(Items from a dataset)
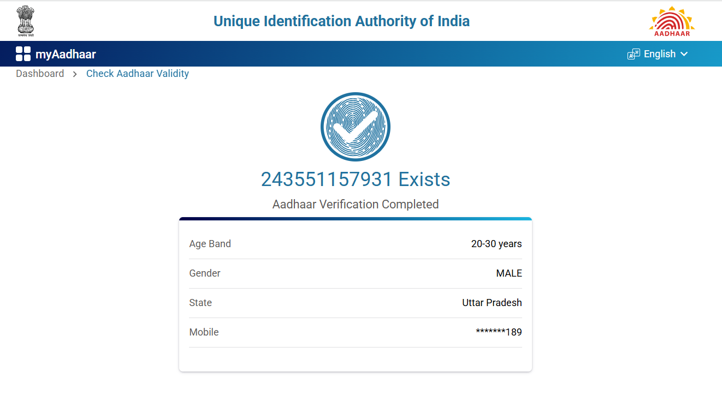Screen dimensions: 722x401
Task: Click the masked mobile number ending 189
Action: pos(499,332)
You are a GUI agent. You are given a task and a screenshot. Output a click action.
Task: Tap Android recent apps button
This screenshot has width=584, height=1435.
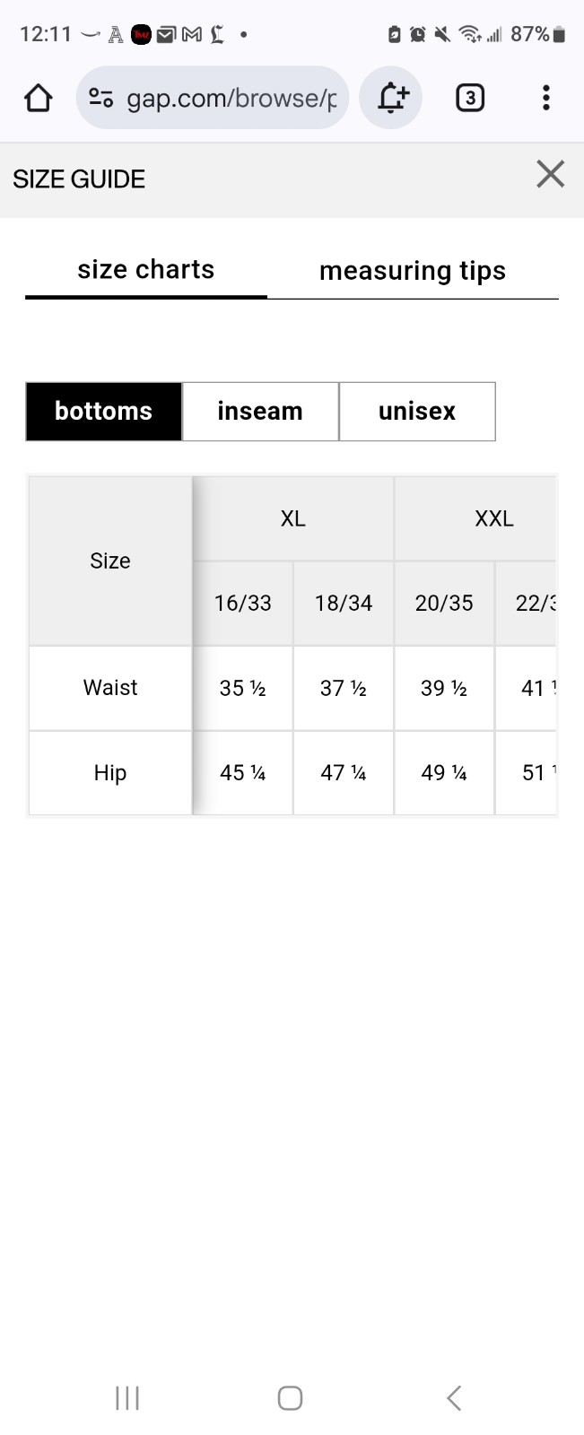tap(127, 1397)
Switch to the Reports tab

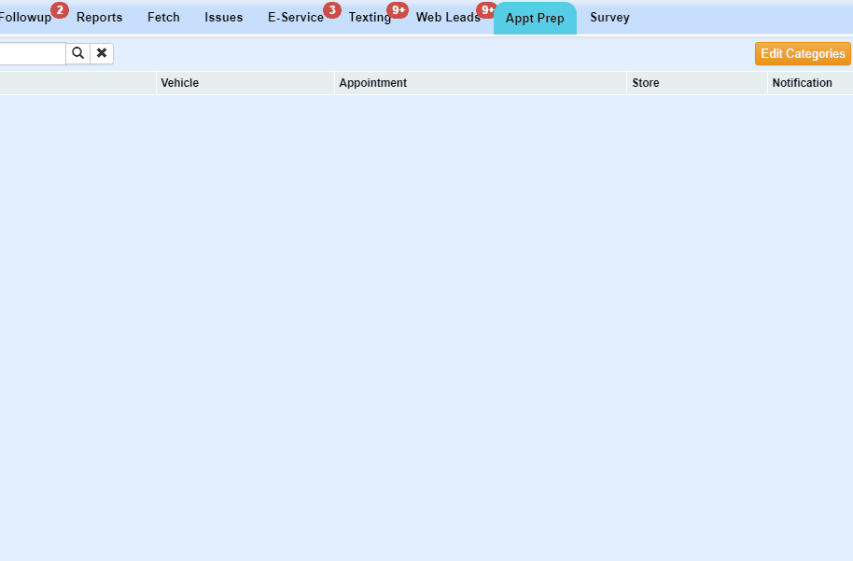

To do: Pictures must be left out of the answer, which should be exactly the lines from the one holding "Task: Tap Android recent apps button" through the last line of the entries above, both included; please add nothing.

Exercise answer:
Task: Tap Android recent apps button
This screenshot has width=584, height=1435.
tap(127, 1397)
Switch to the Reports tab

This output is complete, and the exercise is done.